Search billions of records on Ancestry.com
   


Privacy or, Whose Name is it Anyway?

Many folks believe that the names given us by our parents can influence the type of person we become. Whether or not that is true, most of us feel our name is very personal, and an integral part of who we are. Society seems to be about evenly divided between those who want to "advertise" their name and are delighted to see it appear almost anywhere, at any time, under any circumstances, and those who believe their name is private and that it can not or should not be published without their permission.

In the internet genealogical community, those two views are represented by researchers who believe every name should be published in full so pedigrees are both accurate and complete; and researchers who believe they have an exclusive right to publish their own and their family names. Obviously, it is impossible to reconcile such disparate opinions. So which is correct? Are names private? And what are we, as creators and custodians of our family histories, to do if someone objects to their name appearing in our database or website?

U.S. privacy law derives from two sources -- the Bill of Rights, particularly the Fourth Amendment, with respect to intrusion by the government; and the Common Law, developed through court decisions, with respect to intrusion by private organizations and individuals. The Fourth Amendment protects us from "unreasonable searches and seizures" by government authority. (1)    However, the framers did not make the right absolute. They contemplated the possibility that some instrusions might be warranted and/or necessary, and therefore "reasonable", as when they are made under a warrant issued by a court. The concept of a right of privacy from intrusion by non-governmental parties emerged more gradually from court decisions, but had become part of the Common Law during the first century after the Bill of Rights (ratified in 1791) was adopted.

In 1890, future Supreme Court Justice Louis D. Brandeis and his former law partner Samuel D. Warren summed up the law at that time in an article for the Harvard Law Review deploring the journalistic excesses of the period, when the most intimate details of personal lives were published in the periodicals of the day to "satisfy a prurient taste." They suggested the law should recognize an individual's right "to be let alone". But they included two important exceptions to that right: (2)

1) The right to privacy does not prohibit any publication of matter which is of public or general interest.
2) The right to privacy ceases upon the publication of the facts by the individual, or with his consent.

Those exceptions reflect the general state of the law today, i.e. there is no protection for information that is either a matter of public record or was voluntarily disclosed in a public place.

Justice Stewart opined in KATZ v. UNITED STATES, 389 U.S. 347 (1967): (3)
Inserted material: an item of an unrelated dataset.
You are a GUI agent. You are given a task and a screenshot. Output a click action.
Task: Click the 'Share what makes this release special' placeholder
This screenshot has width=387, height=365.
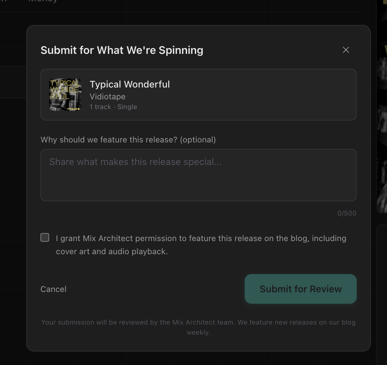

What a person knowingly exposes to the public, even in his own home or office, is not a subject of Fourth Amendment protection.

Justice Harlan concurred in the opinion, but went on to explain:

My understanding of the rule that has emerged from prior decisions is that there is a twofold requirement, first that a person have exhibited an actual (subjective) expectation of privacy and, second, that the expectation be one that society is prepared to recognize as "reasonable." Thus a man's home is, for most purposes, a place where he expects privacy, but objects, activities, or statements that he exposes to the "plain view" of outsiders are not "protected" because no intention to keep them to himself has been exhibited. On the other hand, conversations in the open would not be protected against being overheard, for the expectation of privacy under the circumstances would be unreasonable. Cf. Hester v. United States, 265 U.S. 57 (1924)

In other words, if we tell our best friend in the privacy of our home that we had a face lift five years ago, or nudged our golf ball out of a sand trap last week, if that friend is as good a friend as we think s/he is, we have a reasonable expectation of privacy. But if we tell the monthly meeting of the Garden Society or Lion's Club, we have voluntarily disclosed the information publicly and an expectation of privacy is not reasonable.

As a society, we have passed laws requiring our government agencies to collect and maintain records of vital events at taxpayer expense. We expect our courts to maintain deed and other probate records to protect our property rights. Newspapers publish birth, marriage, and death announcements as a public service. We rely on the information in public phone directories to be able to contact friends and business associates, and we expect them to be able to contact us using the same resource. We proudly include our names in our parent's obituaries, which routinely include our mother's maiden name, the names of our siblings, and often much more.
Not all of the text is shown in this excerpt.